También las compañeras de María José se las arreglaban para
que la vida de ella se armonizara con rutina del hogar. El alojamiento está
planteado en parte como un medio para que las huéspedes puedan alcanzar el
objetivo de reconstruir sus vidas. Así, se propone como una etapa en el camino
a vivir en un lugar que cada mujer solventara. Nosotros vimos que el
alojamiento era la ocasión para que varias de las mujeres se dieran a recrear
una de las características más conmovedoras de los humanos: un hogar. Todas
sabían naturalmente construir un grupo en el que cada uno tiene un lugar, con
mecanismos de alianzas, tensiones y resolución de tensiones; con una estructura
dinámica y una convivencia con reglas. Un grupo que sabe adoptar.

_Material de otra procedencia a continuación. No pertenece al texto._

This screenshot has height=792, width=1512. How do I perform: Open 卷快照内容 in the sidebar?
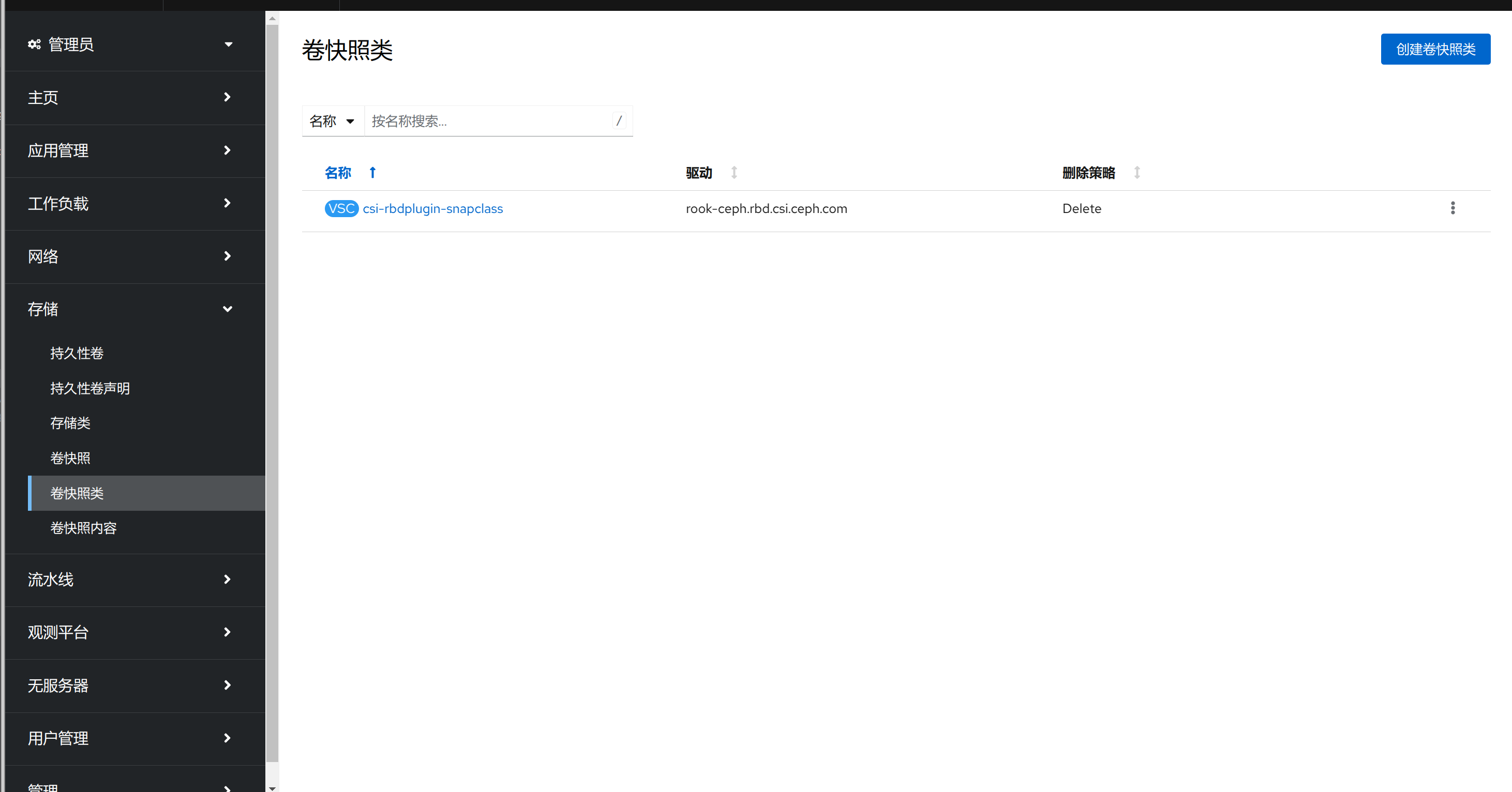click(x=83, y=528)
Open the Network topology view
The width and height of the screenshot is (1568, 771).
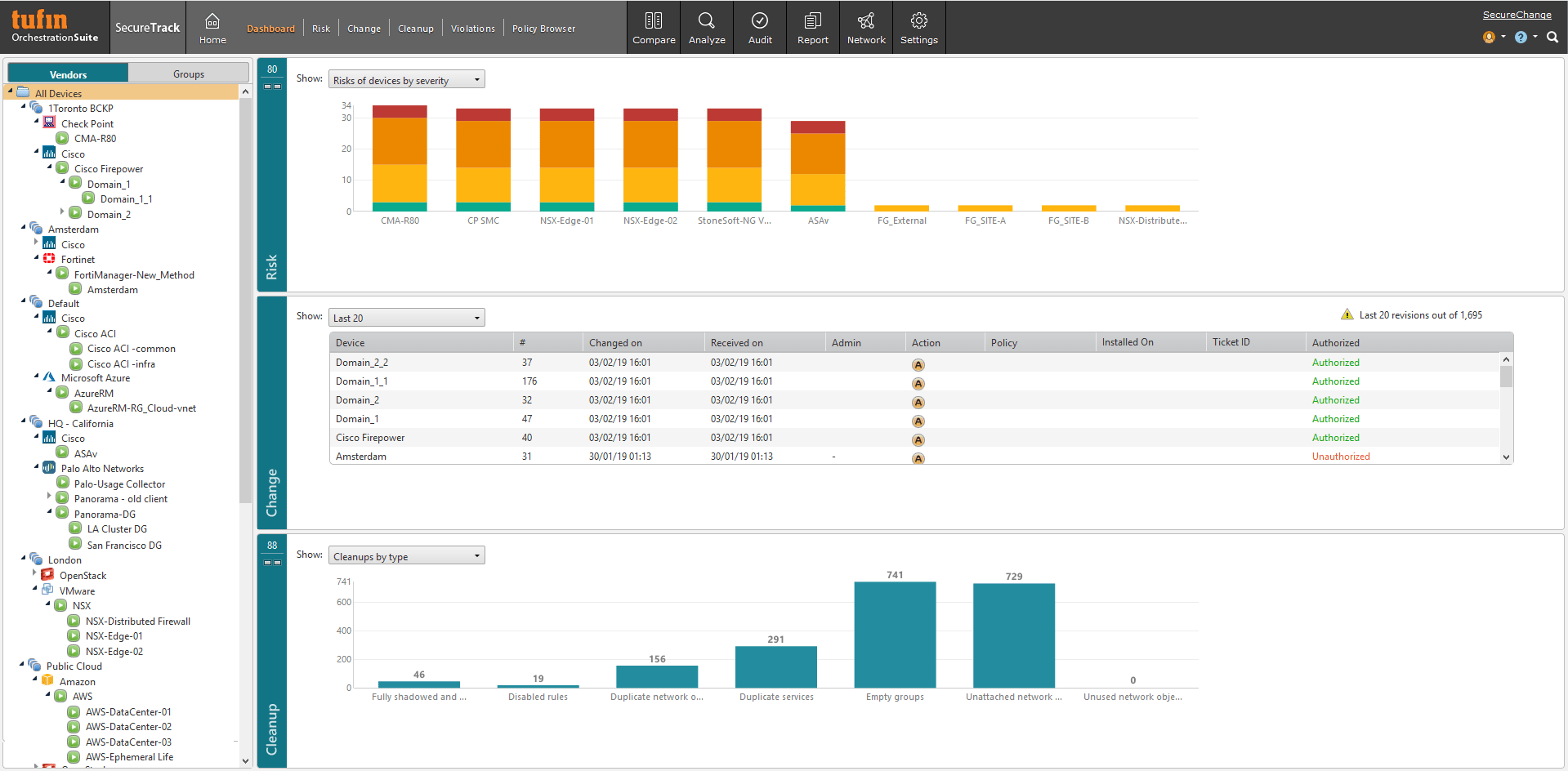click(x=865, y=27)
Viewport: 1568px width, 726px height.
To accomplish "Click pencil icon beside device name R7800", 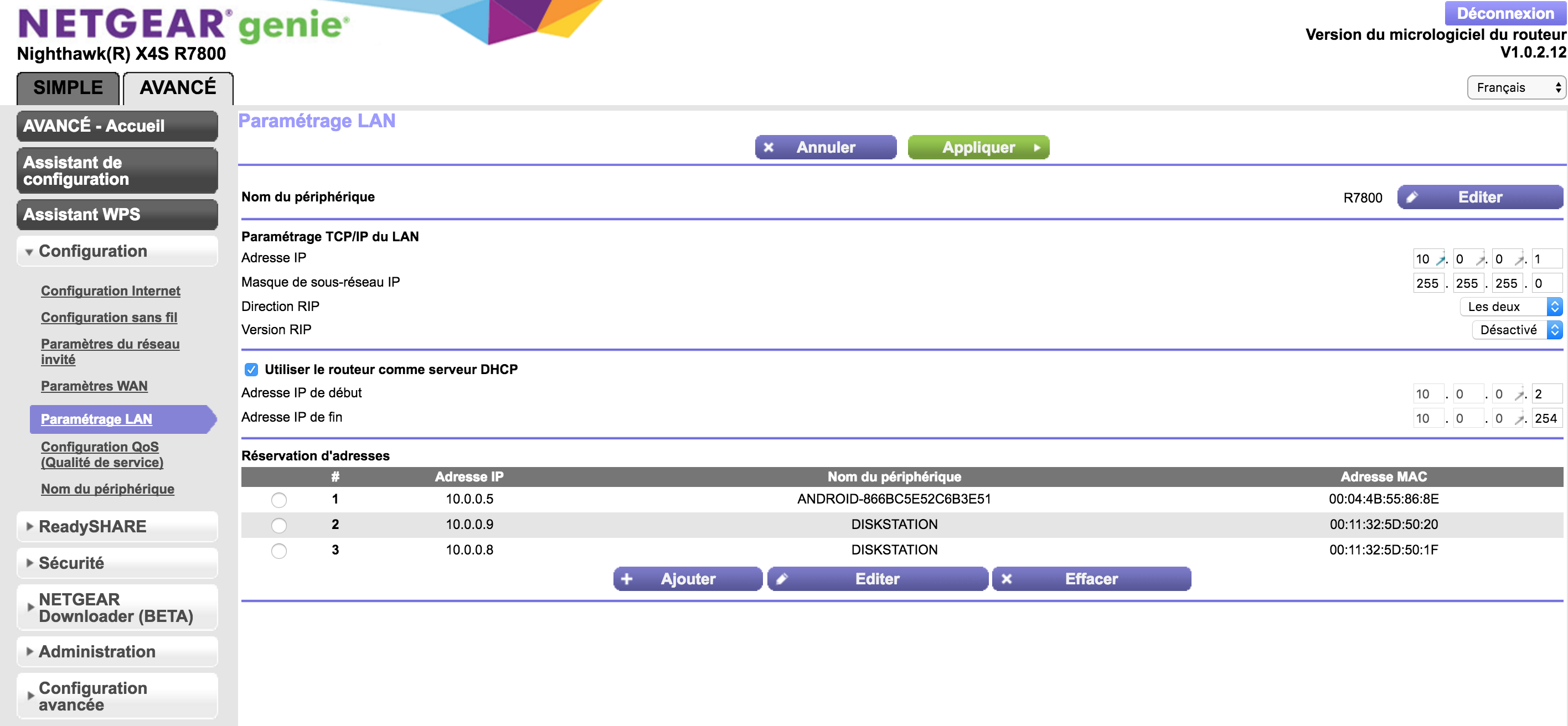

Un lugar
siempre preparado para recibir visitas. Un grupo que contiene: entre todos
ayudan a quien está en problemas. Las coordinadoras nos advirtieron cuando
empezamos el taller: “miren que esto no es hacer algo lindo y seguir su camino.
Acá los adoptan”. Fue algo notable. Muy rápidamente entendimos que nos esperaban
cada jueves. En la medida en que nos metimos en su casa, que dimos la ocasión
de que contaran cosas que querían contar, que hicimos algo por que se
escucharan unas a otras, por haber hecho algo para que estuvieran un poco
mejor, fuimos responsables de lo creamos.